Collection entries:
● ● ● ● ●

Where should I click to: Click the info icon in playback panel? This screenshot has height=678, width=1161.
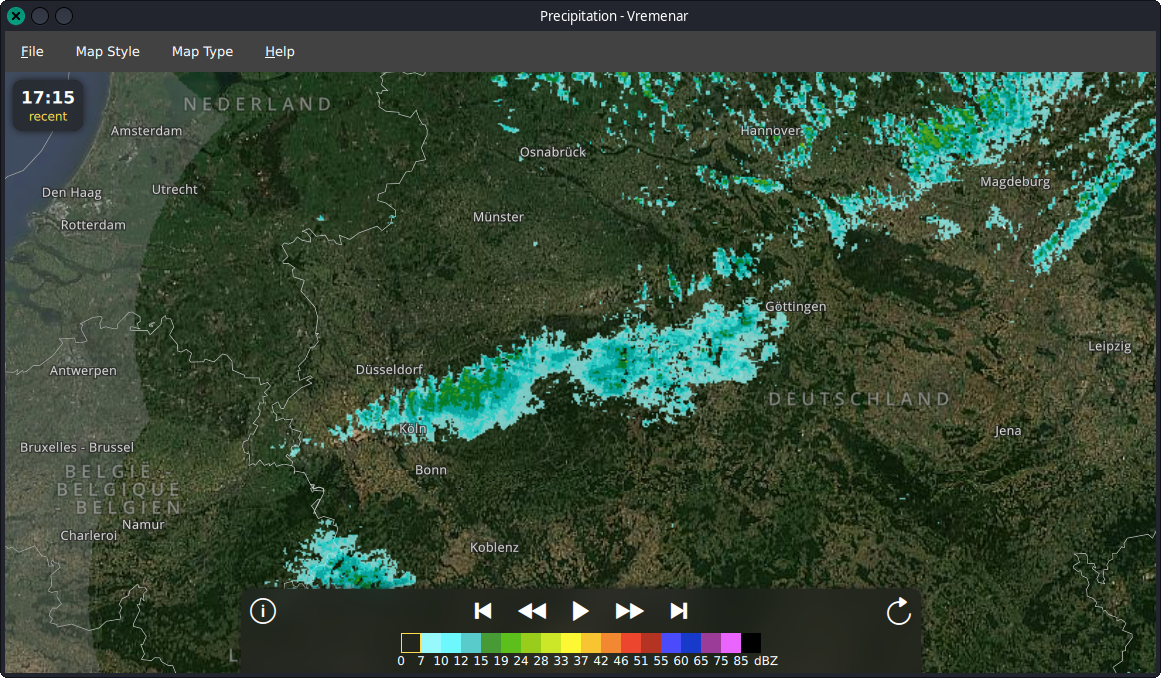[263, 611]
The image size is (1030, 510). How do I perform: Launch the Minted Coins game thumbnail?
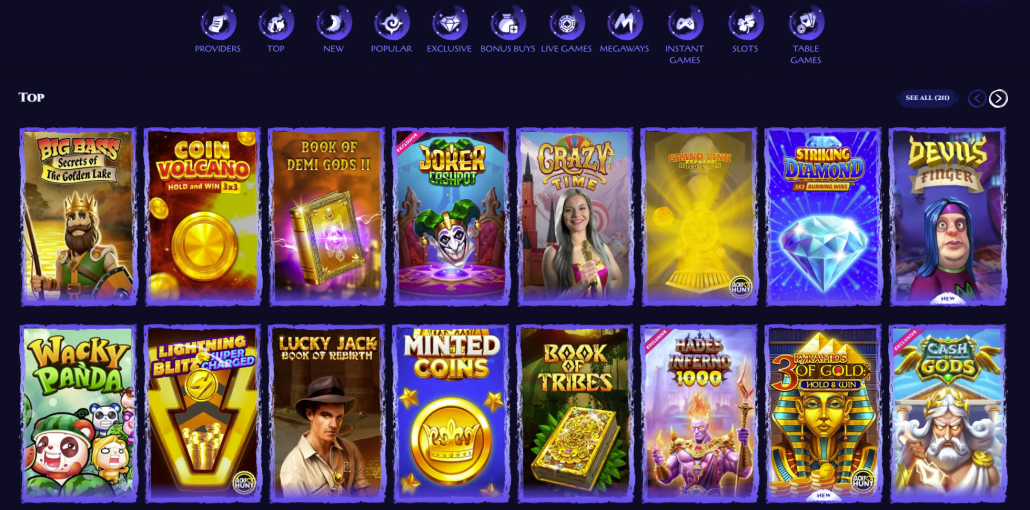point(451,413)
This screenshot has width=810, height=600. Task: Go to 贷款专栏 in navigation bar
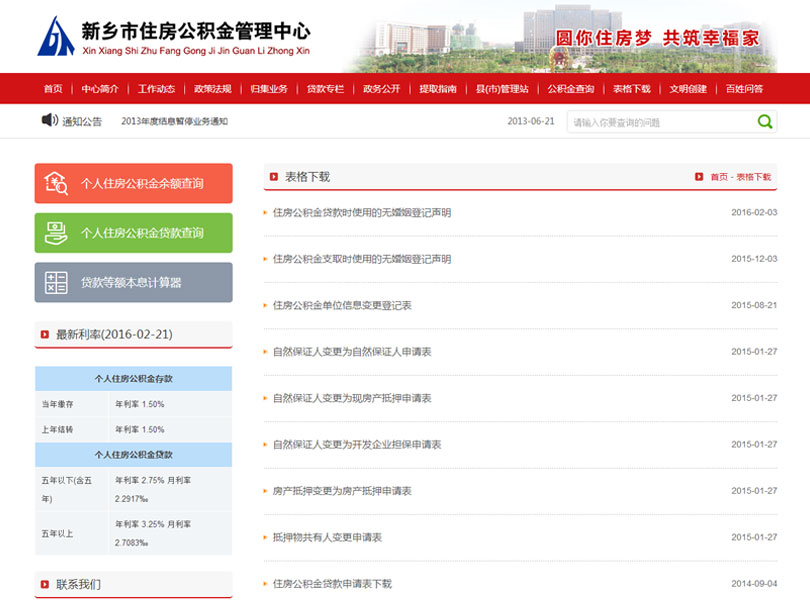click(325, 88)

● ● ● ● ●

**What needs to be done:**
A verbatim printout of the entries above is expected, free of pictures.

**Response area:**
Where should I click to: Click the info icon in playback panel? This screenshot has height=678, width=1161.
[263, 611]
The image size is (1030, 510). How do I perform: Launch the Minted Coins game thumbnail?
point(451,413)
This screenshot has width=810, height=600. Task: Go to 贷款专栏 in navigation bar
click(325, 88)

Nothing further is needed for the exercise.